TO DO: Please switch "title" to "heading" throughout the entries below, leaving every other word unchanged. Rewrite the entries without the pictures.

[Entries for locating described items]
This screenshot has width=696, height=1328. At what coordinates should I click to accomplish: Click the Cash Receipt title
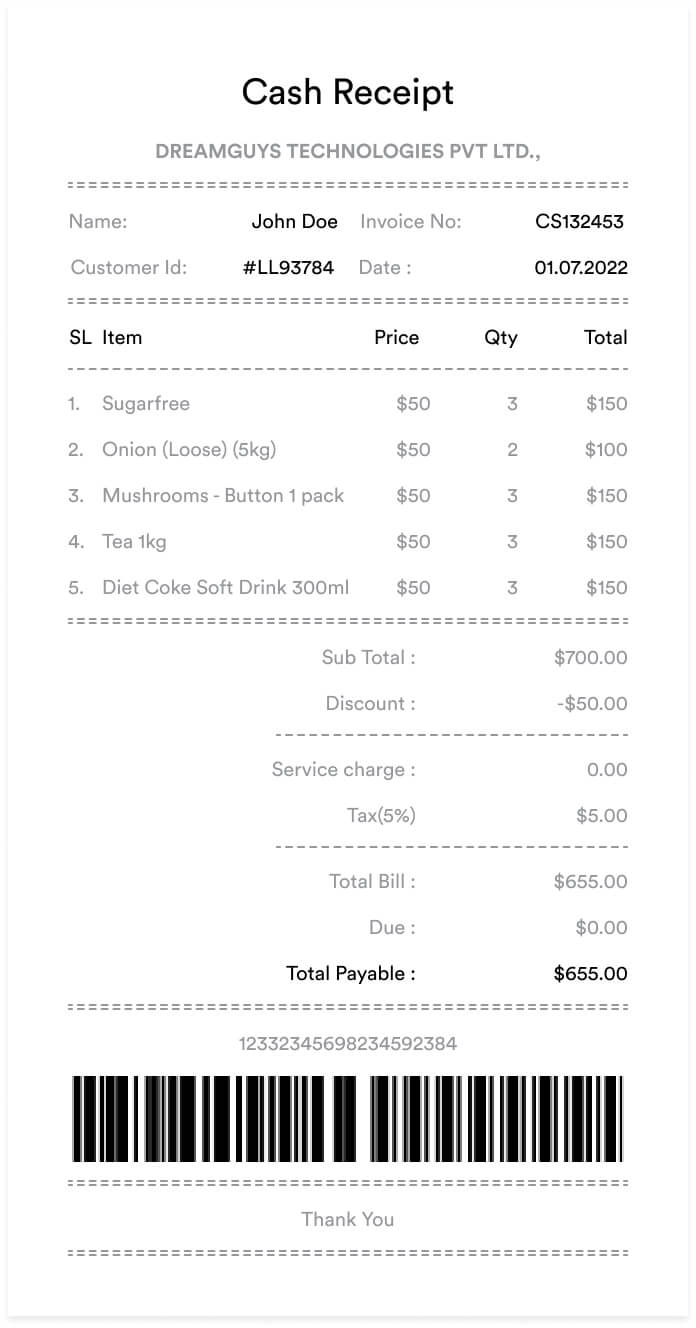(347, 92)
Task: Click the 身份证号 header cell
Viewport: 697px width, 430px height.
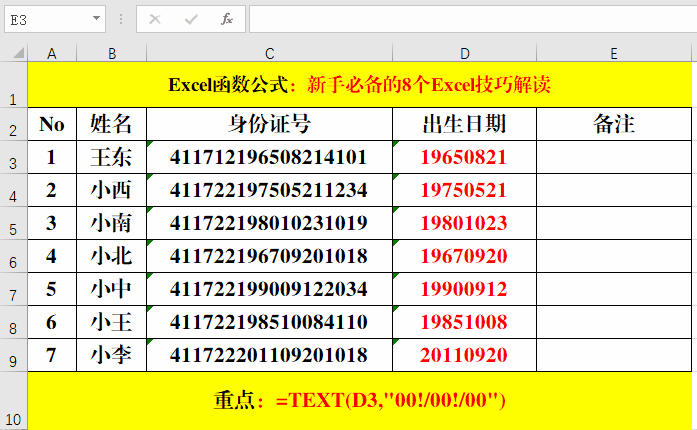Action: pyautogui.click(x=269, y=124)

SOLUTION:
This screenshot has width=696, height=1328. At what coordinates should I click to accomplish: Click the Cash Receipt heading
(347, 92)
Task: Click the 身份证号 header cell
Viewport: 697px width, 430px height.
Action: pyautogui.click(x=269, y=124)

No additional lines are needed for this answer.